Multi-Focus Temporal Shifting for Precise Event Spotting in Sports Videos
Hao Xu, Xinyu Wei, Sam Wells, Sunil Aryal
TL;DR
This work tackles precise event spotting in sports videos by addressing the limited temporal receptive field and poor spatial selectivity of existing GSM-based methods. It introduces Multi-Focus Temporal Shifting (MFS), a lightweight extension that combines multi-scale temporal shifts with a Grouped Focus Module (GFM) to capture long- and short-term context while focusing on salient regions. The authors also present the Table Tennis Australia (TTA) dataset, a realistic PES benchmark with dense event annotations. Across five PES benchmarks and multiple backbones, MFS achieves state-of-the-art performance among lightweight methods at substantially lower FLOPs, with ablations confirming the benefits of jointly employing multi-scale shifts and grouped attention.
Abstract
Precise Event Spotting (PES) in sports videos requires frame-level recognition of fine-grained actions from single-camera footage. Existing PES models typically incorporate lightweight temporal modules such as the Gate Shift Module (GSM) or the Gate Shift Fuse to enrich 2D CNN feature extractors with temporal context. However, these modules are limited in both temporal receptive field and spatial adaptability.

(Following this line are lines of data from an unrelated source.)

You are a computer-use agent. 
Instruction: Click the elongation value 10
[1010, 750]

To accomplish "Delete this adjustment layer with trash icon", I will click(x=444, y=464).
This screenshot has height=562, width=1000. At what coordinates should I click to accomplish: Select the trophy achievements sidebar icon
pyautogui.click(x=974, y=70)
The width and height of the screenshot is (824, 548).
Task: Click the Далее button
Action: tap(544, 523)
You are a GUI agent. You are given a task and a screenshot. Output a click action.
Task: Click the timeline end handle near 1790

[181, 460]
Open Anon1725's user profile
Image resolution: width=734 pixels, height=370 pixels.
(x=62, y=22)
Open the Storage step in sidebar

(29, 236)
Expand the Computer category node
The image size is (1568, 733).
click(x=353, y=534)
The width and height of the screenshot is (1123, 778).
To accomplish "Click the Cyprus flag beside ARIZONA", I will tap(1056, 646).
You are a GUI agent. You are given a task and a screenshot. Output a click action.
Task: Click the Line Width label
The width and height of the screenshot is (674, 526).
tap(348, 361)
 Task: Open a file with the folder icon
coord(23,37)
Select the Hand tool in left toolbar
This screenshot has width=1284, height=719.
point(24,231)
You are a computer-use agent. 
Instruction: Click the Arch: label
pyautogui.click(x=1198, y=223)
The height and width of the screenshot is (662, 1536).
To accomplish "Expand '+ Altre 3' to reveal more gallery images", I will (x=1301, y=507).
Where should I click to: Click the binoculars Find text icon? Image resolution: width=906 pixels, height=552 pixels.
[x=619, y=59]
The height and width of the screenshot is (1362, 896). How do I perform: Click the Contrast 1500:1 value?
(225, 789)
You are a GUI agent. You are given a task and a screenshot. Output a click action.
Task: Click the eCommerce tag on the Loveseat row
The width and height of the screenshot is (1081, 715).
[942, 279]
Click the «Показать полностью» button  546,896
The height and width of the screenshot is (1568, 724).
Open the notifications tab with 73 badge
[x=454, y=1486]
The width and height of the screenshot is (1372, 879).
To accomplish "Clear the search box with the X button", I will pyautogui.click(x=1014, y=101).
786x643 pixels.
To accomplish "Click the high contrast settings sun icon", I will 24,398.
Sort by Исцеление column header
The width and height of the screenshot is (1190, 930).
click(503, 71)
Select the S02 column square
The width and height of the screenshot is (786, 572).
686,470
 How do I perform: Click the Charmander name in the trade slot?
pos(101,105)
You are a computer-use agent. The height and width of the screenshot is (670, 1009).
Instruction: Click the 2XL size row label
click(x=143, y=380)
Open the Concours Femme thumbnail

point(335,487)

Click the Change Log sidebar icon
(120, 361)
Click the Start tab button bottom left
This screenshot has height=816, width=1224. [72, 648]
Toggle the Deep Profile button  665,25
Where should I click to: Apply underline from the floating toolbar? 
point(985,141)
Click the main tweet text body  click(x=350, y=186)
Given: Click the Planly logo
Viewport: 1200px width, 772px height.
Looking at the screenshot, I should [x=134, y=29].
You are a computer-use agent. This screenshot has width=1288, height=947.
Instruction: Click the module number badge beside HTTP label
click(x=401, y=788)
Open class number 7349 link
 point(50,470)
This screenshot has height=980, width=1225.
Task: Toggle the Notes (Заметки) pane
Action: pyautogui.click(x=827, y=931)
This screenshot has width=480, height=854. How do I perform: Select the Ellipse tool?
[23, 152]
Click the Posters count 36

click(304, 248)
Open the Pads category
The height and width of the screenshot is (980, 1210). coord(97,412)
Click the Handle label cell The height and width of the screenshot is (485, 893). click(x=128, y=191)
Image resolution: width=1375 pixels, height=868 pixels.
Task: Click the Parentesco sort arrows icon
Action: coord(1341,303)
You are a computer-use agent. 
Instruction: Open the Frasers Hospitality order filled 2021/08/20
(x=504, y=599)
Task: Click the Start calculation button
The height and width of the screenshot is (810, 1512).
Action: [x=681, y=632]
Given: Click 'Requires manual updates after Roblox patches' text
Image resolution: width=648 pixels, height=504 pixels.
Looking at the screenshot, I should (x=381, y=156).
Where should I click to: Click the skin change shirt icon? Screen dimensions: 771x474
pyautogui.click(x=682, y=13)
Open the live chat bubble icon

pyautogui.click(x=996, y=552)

We propose Multi-Focus Temporal Shifting Module (MFS) that enhances GSM with multi-scale temporal shifts and Group Focus Module, enabling efficient modeling of both short and long-term dependencies while focusing on salient regions. MFS is a lightweight, plug-and-play module that integrates seamlessly with diverse 2D backbones. To further advance the field, we introduce the Table Tennis Australia dataset, the first PES benchmark for table tennis containing over 4,800 precisely annotated events. Extensive experiments across five PES benchmarks demonstrate that MFS consistently improves performance with minimal overhead, achieving leading results among lightweight methods (+4.09 mAP, 45 GFLOPs).